On Fri, Aug 31, 2018 at 03:55:58PM -0700, Sinan Kaya wrote: > On 8/31/2018 3:33 PM, Keith Busch wrote: > > Darn, you're right. The kernel allocates up to 32 vectors and the port is > > free to divvy them up however it wants amont its supported services. It > > just so happened most of the ports I tested used the same one. There's > > no way to really close this race if they are separate vectors though, > > so maybe just leave this as a 'best effort' approach and update the > > change log accodingly. > > or take the big hammer and move them into a single workqueue?
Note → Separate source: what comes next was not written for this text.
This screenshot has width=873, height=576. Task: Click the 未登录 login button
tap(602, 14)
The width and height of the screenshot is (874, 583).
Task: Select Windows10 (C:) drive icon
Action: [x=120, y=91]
That wouldn't really help if they're different interrupt vectors since they could happen in either order with a delay between the CPU seeing each of them.
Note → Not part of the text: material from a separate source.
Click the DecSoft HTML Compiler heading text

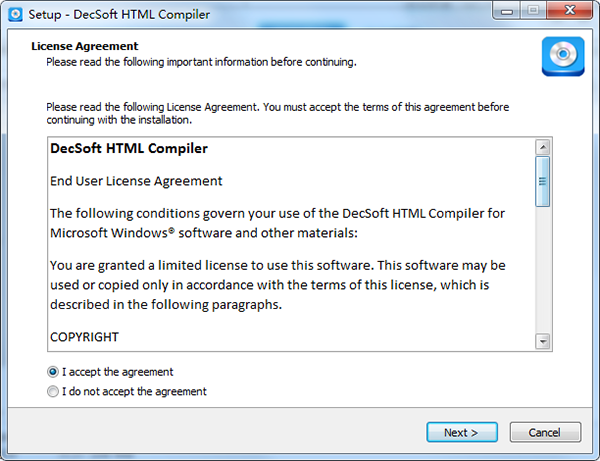pyautogui.click(x=129, y=148)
On 8/31/2018 3:59 PM, Keith Busch wrote: > On Fri, Aug 31, 2018 at 03:55:58PM -0700, Sinan Kaya wrote: >> On 8/31/2018 3:33 PM, Keith Busch wrote: >>> Darn, you're right. The kernel allocates up to 32 vectors and the port is >>> free to divvy them up however it wants amont its supported services. It >>> just so happened most of the ports I tested used the same one. There's >>> no way to really close this race if they are separate vectors though, >>> so maybe just leave this as a 'best effort' approach and update the >>> change log accodingly. >> >> or take the big hammer and move them into a single workqueue? > > That wouldn't really help if they're different interrupt vectors since > they could happen in either order with a delay between the CPU seeing > each of them. > I was trying to make it look like single interrupt in software even though they are sourced from different interrupt handlers. But, you are right. Interrupts can arrive in arbitrary order.
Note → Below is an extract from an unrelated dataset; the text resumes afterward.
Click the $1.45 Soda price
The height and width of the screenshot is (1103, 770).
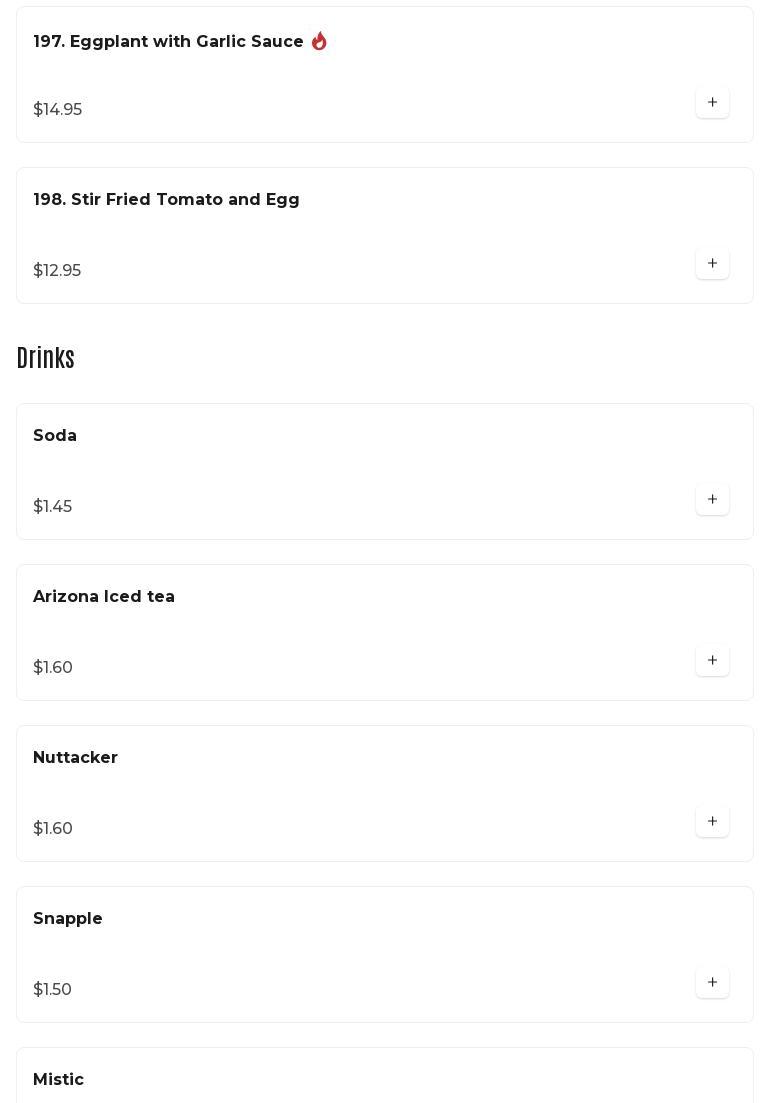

On Fri, Aug 31, 2018 at 03:26:37PM -0600, Keith Busch wrote: > This patch adds a channel state to a subordinate bus. When a DPC event is > triggered, the DPC driver will set the channel state to frozen, and the > pciehp driver will ignore link events if the subordinate bus is being > managed by DPC error handling. > > This is safe because the pciehp and DPC drivers share the same > interrupt. The DPC driver sets the bus state in the top-half interrupt > context, and the pciehp driver checks and masks off link events in its > bottom-half error handler. I really liked Sinan's approach of checking in pciehp whether a fatal error is pending and waiting for it to be handled: https://patchwork.ozlabs.org/patch/959464/ This seemed to avoid any races with DPC and is small and simple. Can we pursue a solution along those lines? Thanks, Lukas
On Sun, Sep 02, 2018 at 04:27:14PM +0200, Lukas Wunner wrote: > On Fri, Aug 31, 2018 at 03:26:37PM -0600, Keith Busch wrote: > > This patch adds a channel state to a subordinate bus. When a DPC event is > > triggered, the DPC driver will set the channel state to frozen, and the > > pciehp driver will ignore link events if the subordinate bus is being > > managed by DPC error handling. > > > > This is safe because the pciehp and DPC drivers share the same > > interrupt. The DPC driver sets the bus state in the top-half interrupt > > context, and the pciehp driver checks and masks off link events in its > > bottom-half error handler. > > I really liked Sinan's approach of checking in pciehp whether a fatal > error is pending and waiting for it to be handled: > https://patchwork.ozlabs.org/patch/959464/ > > This seemed to avoid any races with DPC and is small and simple. > Can we pursue a solution along those lines? That introduces a completely different race between the error handling and hotplug threads. We don't control which interrupt fires first or any way ensure they're even the same event.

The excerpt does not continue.